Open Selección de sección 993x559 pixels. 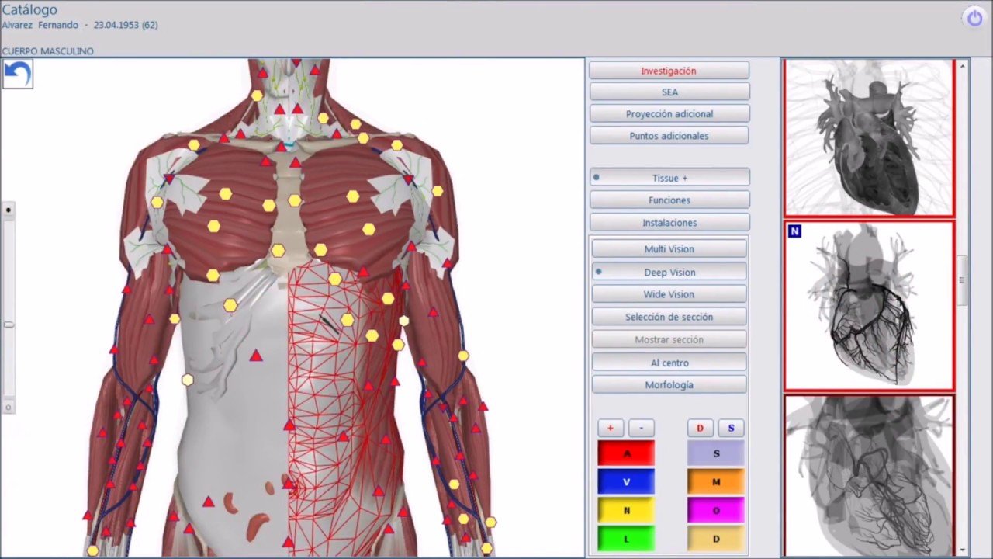669,317
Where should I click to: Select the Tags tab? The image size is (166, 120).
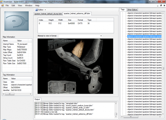123,10
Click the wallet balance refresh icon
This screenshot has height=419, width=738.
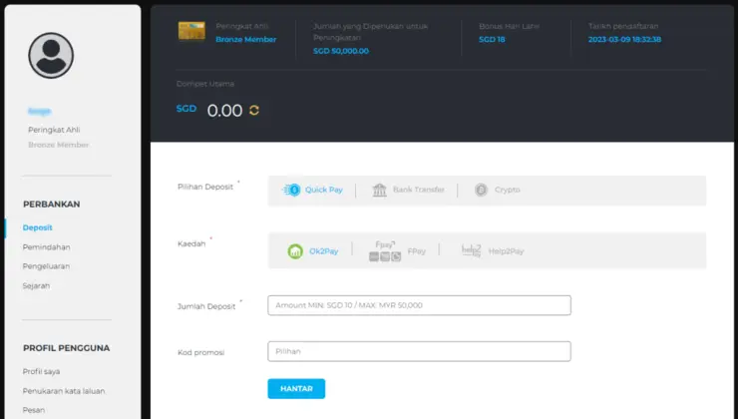254,110
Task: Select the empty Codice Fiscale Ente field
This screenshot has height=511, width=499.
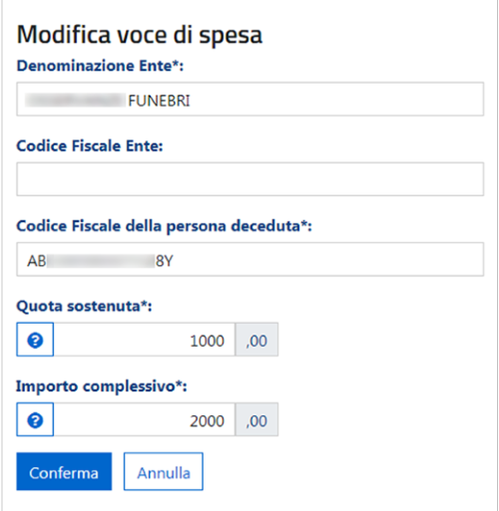Action: click(250, 179)
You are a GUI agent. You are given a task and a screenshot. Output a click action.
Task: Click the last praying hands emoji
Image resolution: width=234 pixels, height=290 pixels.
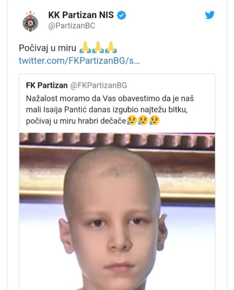click(111, 47)
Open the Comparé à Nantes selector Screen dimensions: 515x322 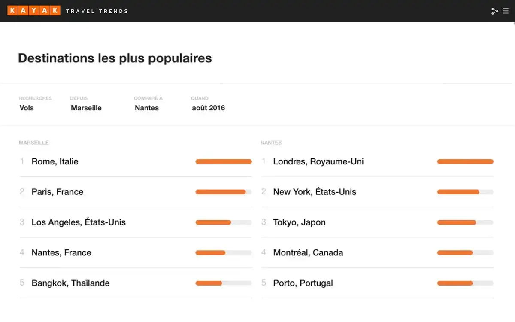point(147,108)
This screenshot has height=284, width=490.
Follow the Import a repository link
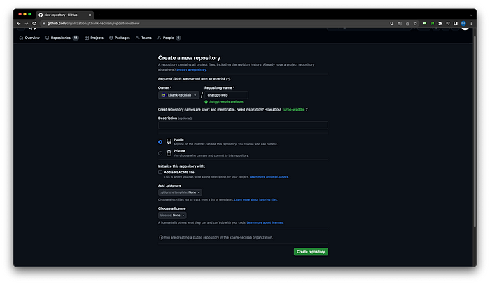point(190,70)
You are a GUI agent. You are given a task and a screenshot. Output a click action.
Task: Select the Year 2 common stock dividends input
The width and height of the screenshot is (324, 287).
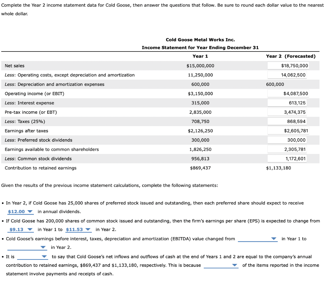click(x=288, y=158)
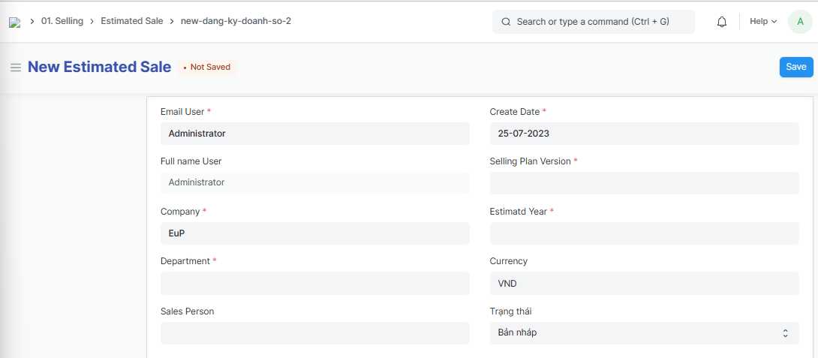Click the home logo icon in breadcrumb
Screen dimensions: 818x358
(14, 22)
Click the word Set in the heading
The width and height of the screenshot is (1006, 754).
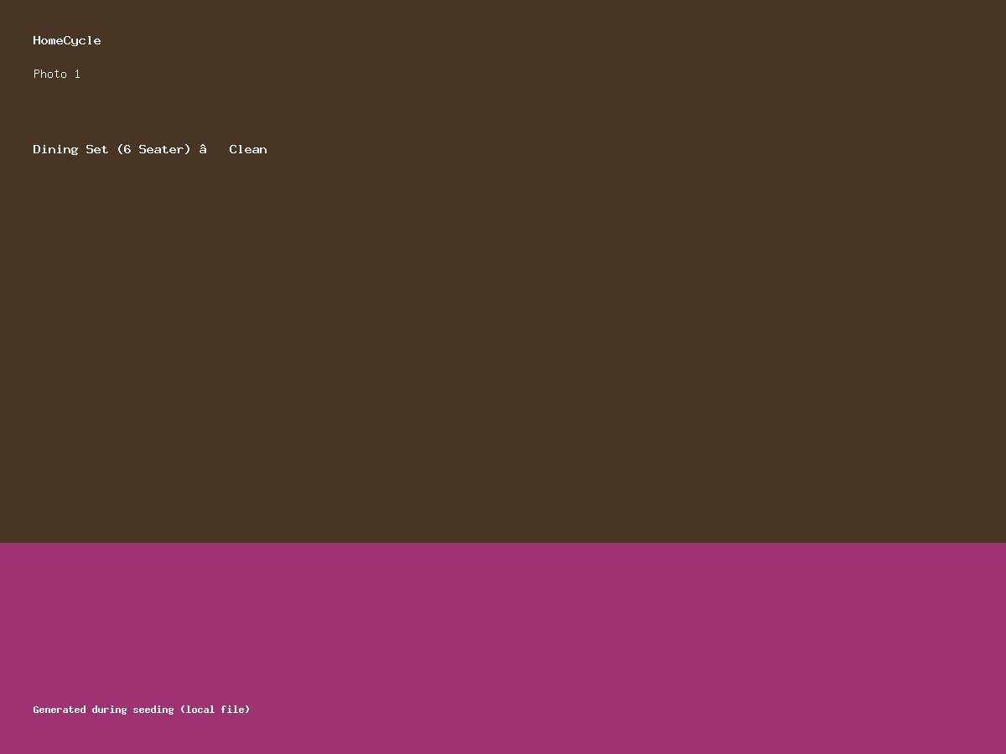[x=97, y=149]
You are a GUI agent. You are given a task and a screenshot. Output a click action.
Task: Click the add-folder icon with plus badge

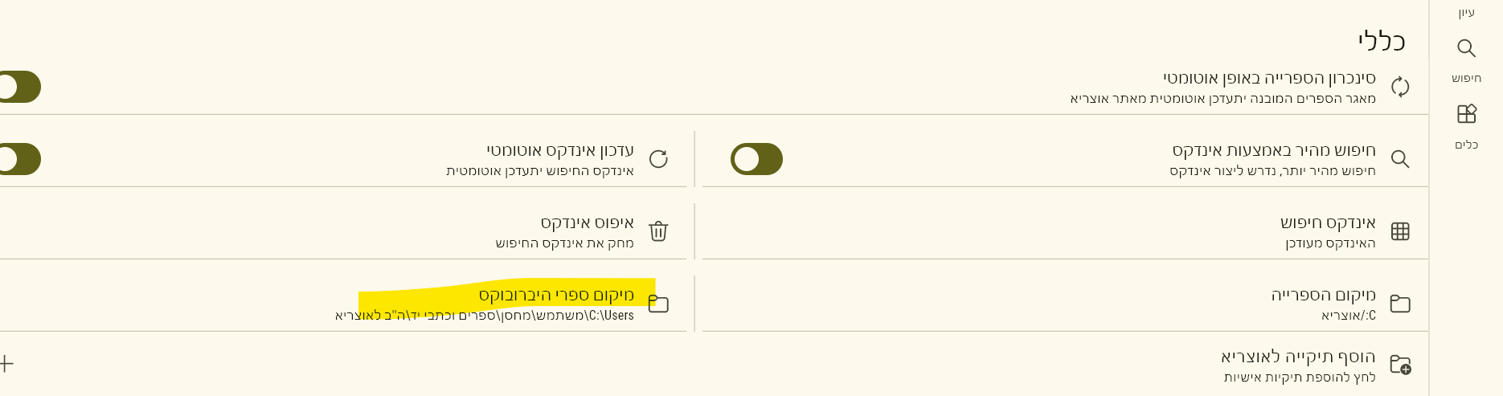coord(1400,365)
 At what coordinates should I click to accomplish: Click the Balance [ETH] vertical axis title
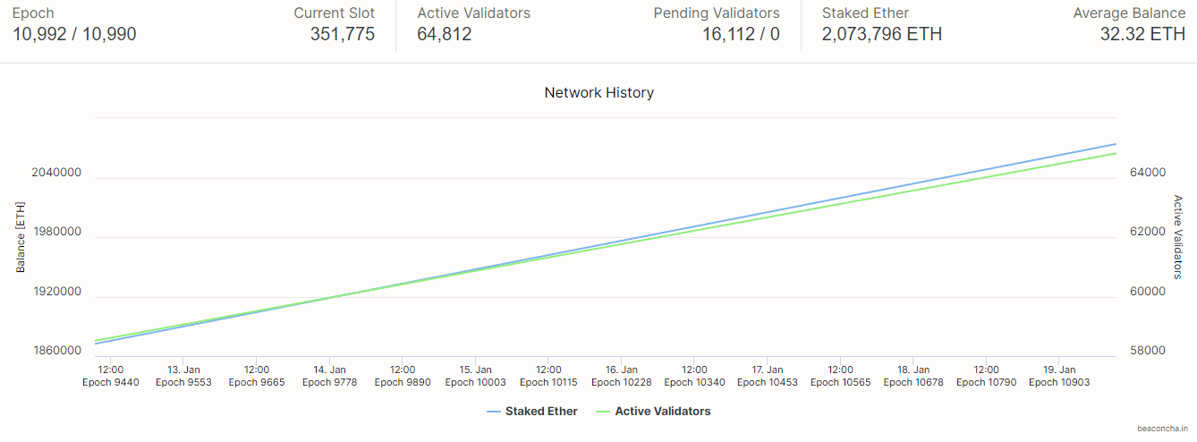[x=21, y=237]
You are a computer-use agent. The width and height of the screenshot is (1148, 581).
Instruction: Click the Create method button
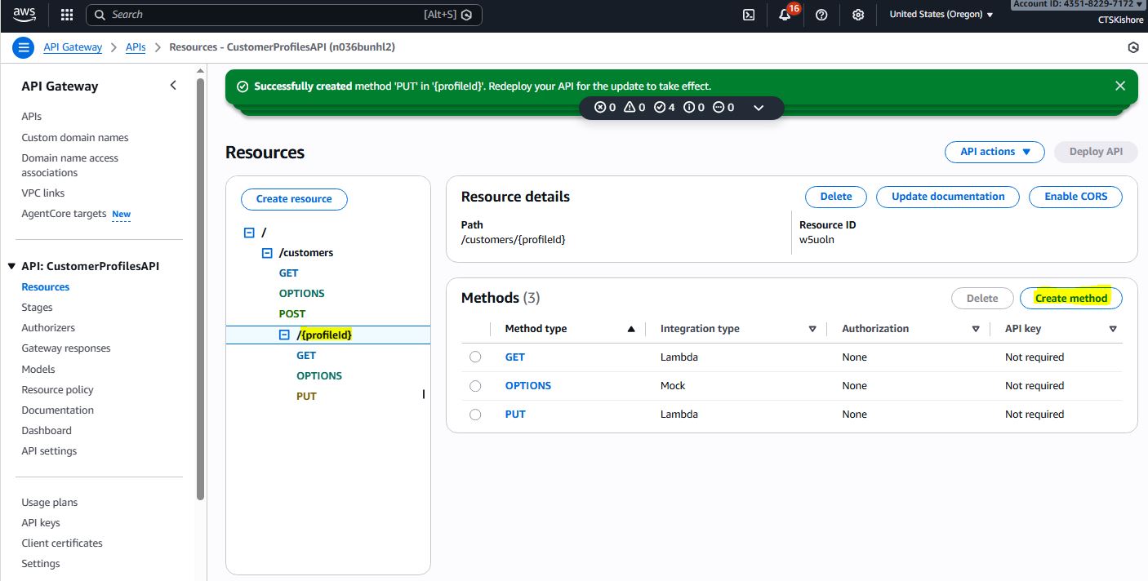[1070, 299]
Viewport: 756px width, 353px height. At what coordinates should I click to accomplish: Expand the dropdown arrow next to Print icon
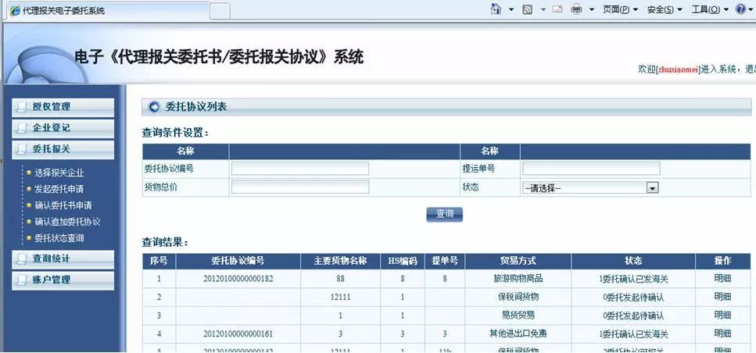pyautogui.click(x=591, y=10)
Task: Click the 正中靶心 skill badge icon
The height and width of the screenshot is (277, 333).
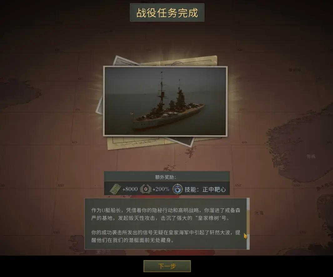Action: 177,189
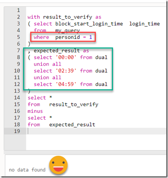The image size is (168, 178).
Task: Click the '04:59' string literal
Action: pyautogui.click(x=66, y=84)
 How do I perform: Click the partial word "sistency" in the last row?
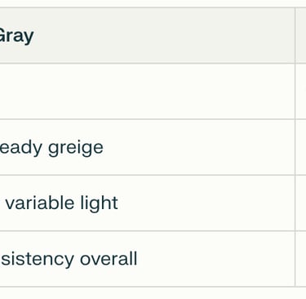click(37, 259)
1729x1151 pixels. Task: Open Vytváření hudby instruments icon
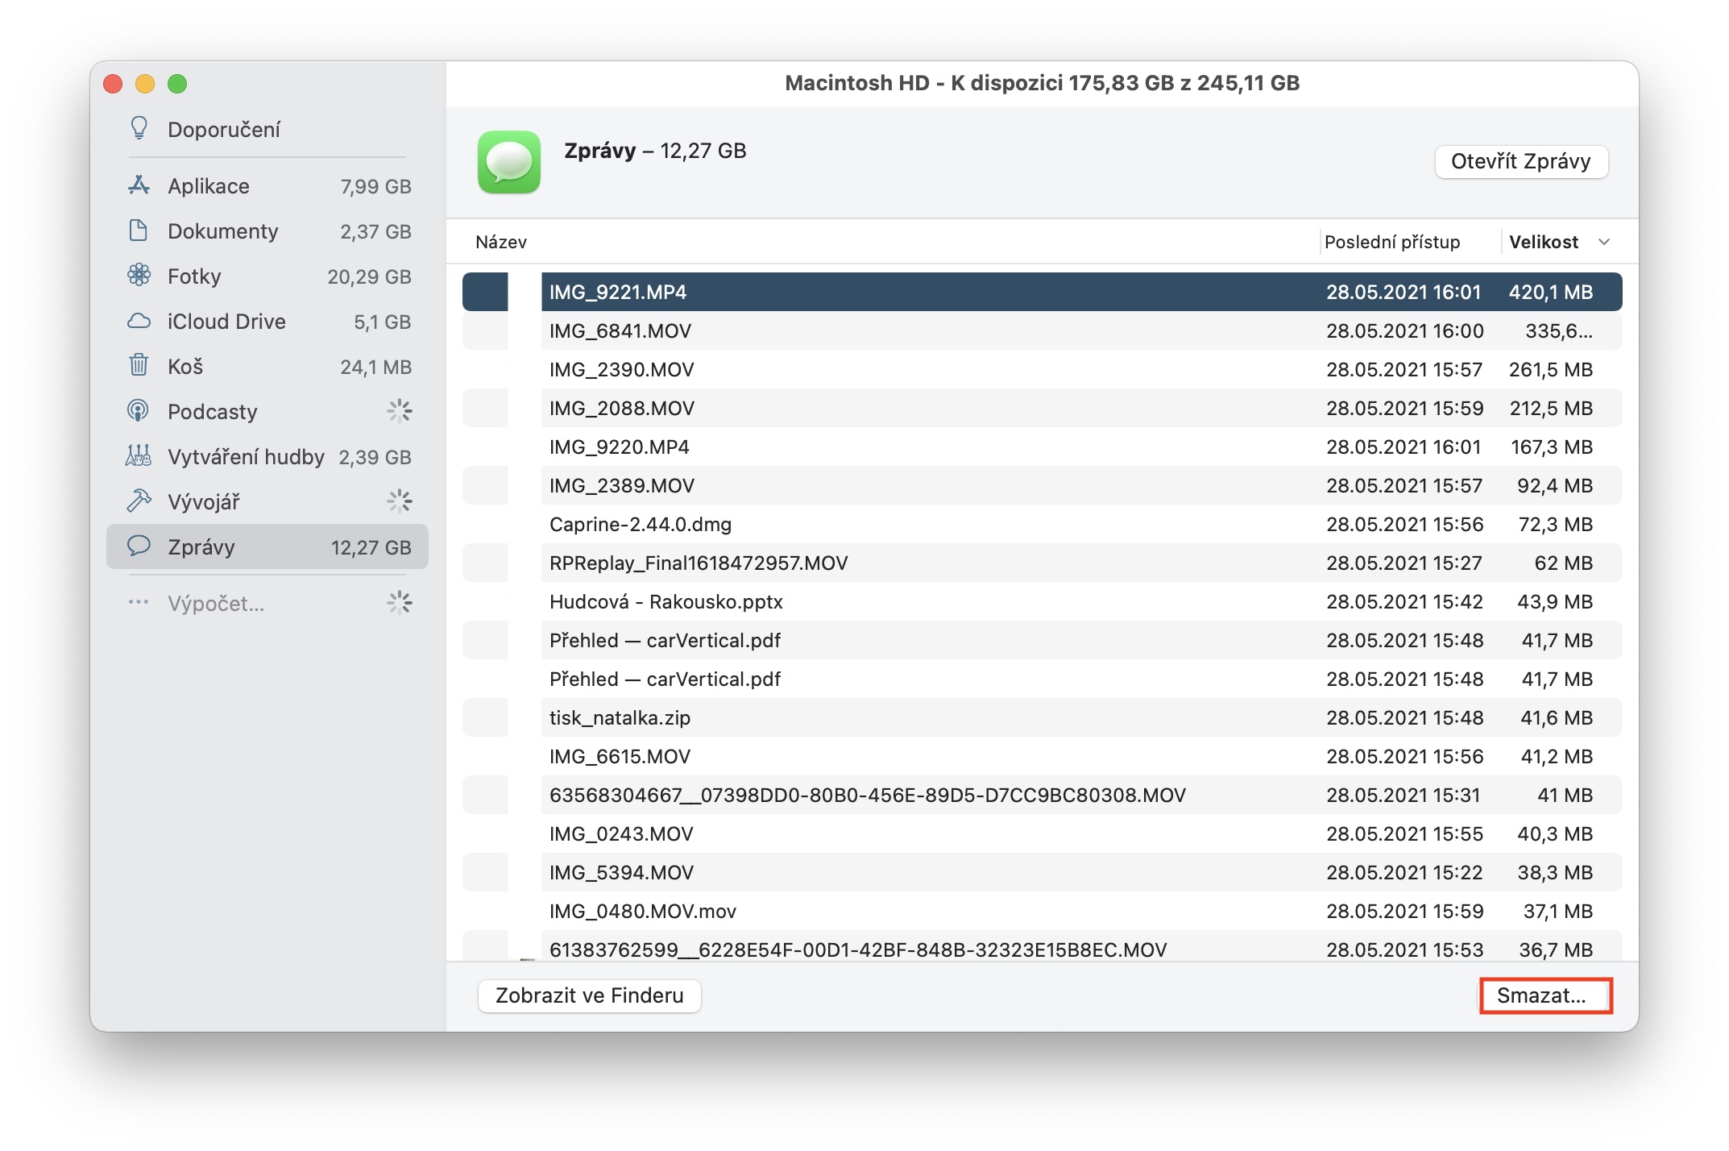pyautogui.click(x=139, y=456)
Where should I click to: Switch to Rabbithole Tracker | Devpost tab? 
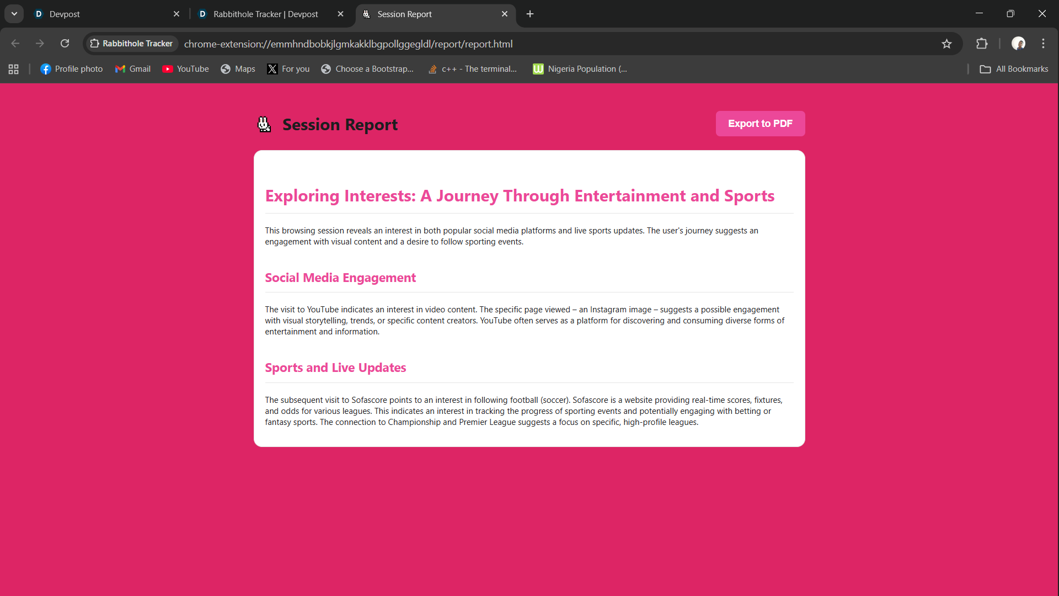(x=265, y=14)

# # # # #

## Directive
Copy the entries from the line with "How do I perform: Click" up to and including the final line of the entries, putting "Dashboard" in place of "Tracker" and changing nothing else. Leave the pictures out.

## The completed task
 How do I perform: Click the partial word "sistency" in the last row?
click(37, 259)
1729x1151 pixels. Task: Open Vytváření hudby instruments icon
pyautogui.click(x=139, y=456)
Where should I click to: Switch to Rabbithole Dashboard | Devpost tab? 
(x=265, y=14)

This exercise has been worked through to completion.